“I don’t flinch,” I tell her.
“I also need someone that can help me elevate this ranch to the next level.”
“I can do that, too.”
She looks at me for a long beat. “Good. The job’s yours if you want it.”
Something in my chest cracks open. I nod. “I want it.”
“You can start Monday. That give you enough time to settle your life?”
I swallow hard, then smile. “I think this is me settling it.”
We shake hands, her grip strong, no-nonsense, but there’s something solid in it. Like a promise that this won’t be easy, but it’ll be real. She leads me across the yard, boots crunching gravel, past the equipment shed and a row of rusted stock trailers, then up a narrow set of stairs on the side of the garage.
“This is yours,” she says, unlocking the door to a small apartment above. “It ain’t fancy, but it’s clean, and the AC works most of the time. Should be all right for the workweek. Too far to drive back and forth every day, anyhow.”
I step inside, and for a moment, I forget how to breathe. It’s small. A kitchenette, a couch, a bed tucked under the eaves. The furniture doesn’t match, and the yellow curtains are a little faded. But it’s warm. Peaceful. And most importantly, it’s mine. No shared silence. No tension curling under the covers. No pretending someone wants to stay when they’ve already let go. Just four walls and a door that locks behind me.
“I love it,” I say softly, my fingers brushing the edge of the windowsill.
Connie smiles, and it’s the first time I see the steel behind her ease. “Welcome to Connie’s Ranching Company, Olive.”
And just like that, I feel the tiniest flicker of something I thought I’d lost somewhere back in Broken Heart Creek.
Belonging.
After I leave the ranch, I drive in silence. No music. Just the hum of the road beneath me and the ache building in my chest like a storm gathering strength.
The cemetery is quiet, the wind stirring the grass in soft waves as I walk the familiar path toward our family plot. My boots crunch over gravel, then soften against the earth. My breath catches when I see it. The row of gravestones. Our grandparents, the space reserved for Mom and Dad someday, and then hers. Opal’s.
It still doesn’t feel real. Sometimes I think it never will. This place… it held the past and a future that was stolen too soon. It was never supposed to be for me and Opal. Not for a long time, at least.

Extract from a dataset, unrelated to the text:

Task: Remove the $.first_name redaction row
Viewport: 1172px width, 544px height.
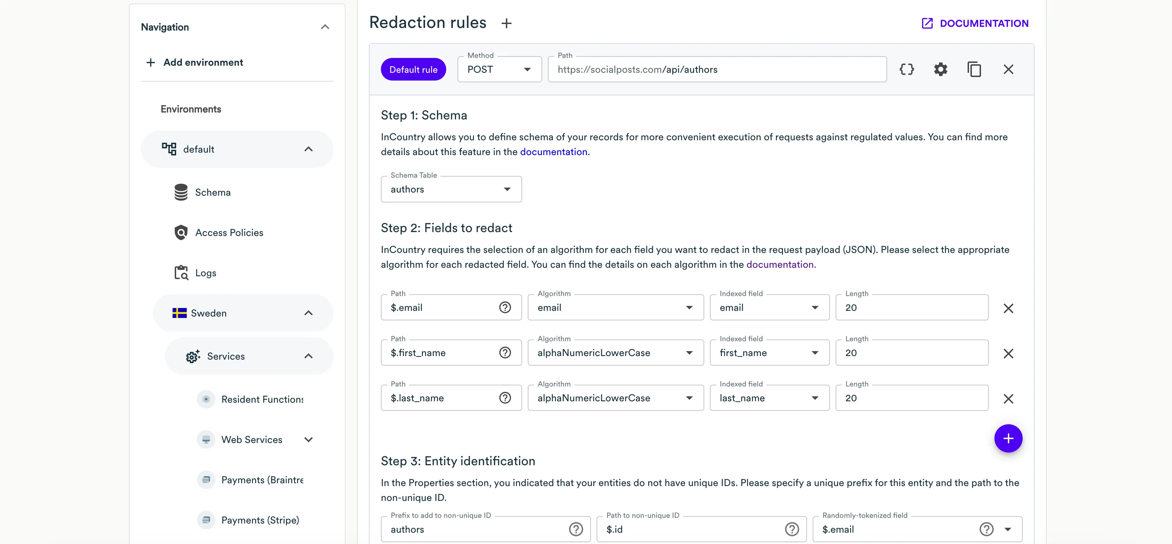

I sit on the bench Dad built with his own hands, the wood smoothed by weather and years. It faces the stones like it was meant to hold all the words we never got to say.
“Hi, Sis,” I whisper, my voice catching. “I’ve missed you.”
Tears blur the edges of everything—sky, grass, the sharp lines of her name carved into marble.
“I got the job,” I say, trying to smile through it. “It’s a cattle ranch. Real work. Real people. Connie runs it. She’s tough as nails. You’d like her. She doesn’t take shit from anyone.”
I let out a shaky breath, eyes fixed on her name. “I wish you were here. I wish I could hear you yell at me for letting things get so bad with Liam. Or laugh when I told you I ran like hell instead of fighting for him.”
A breeze stirs the leaves overhead.
“But I’m trying, Opal. I really am. I don’t know what comes next, but for the first time in a long time I’m choosing me.” I leanback, tilting my head to the sky, letting the tears fall freely now. “You were the brave one. But maybe I’m finally learning.”
The wind picks up, lifting strands of my hair across my face, and for a second, I swear I can feel her nearby. Not in the way that breaks me. In the way that helps me breathe.
A soft hand touches my shoulder, grounding me in the middle of my grief. I look up and find Mom standing there, eyes brimming with tears, her face lined with that quiet, knowing ache only mothers carry.
“How long have you been standing there?” I ask, voice rough and thick.
She kneels beside me, her hand never leaving my back. “Long enough,” she says softly.
That’s all it takes. I break. Sobs rip through me ugly, unfiltered, years of grief and weeks of heartbreak crashing out of me all at once. She pulls me into her arms like she used to when the world felt too big, and I let her.
“I miss him so much, Mom,” I choke out. “But I can’t be with him. Not like this.”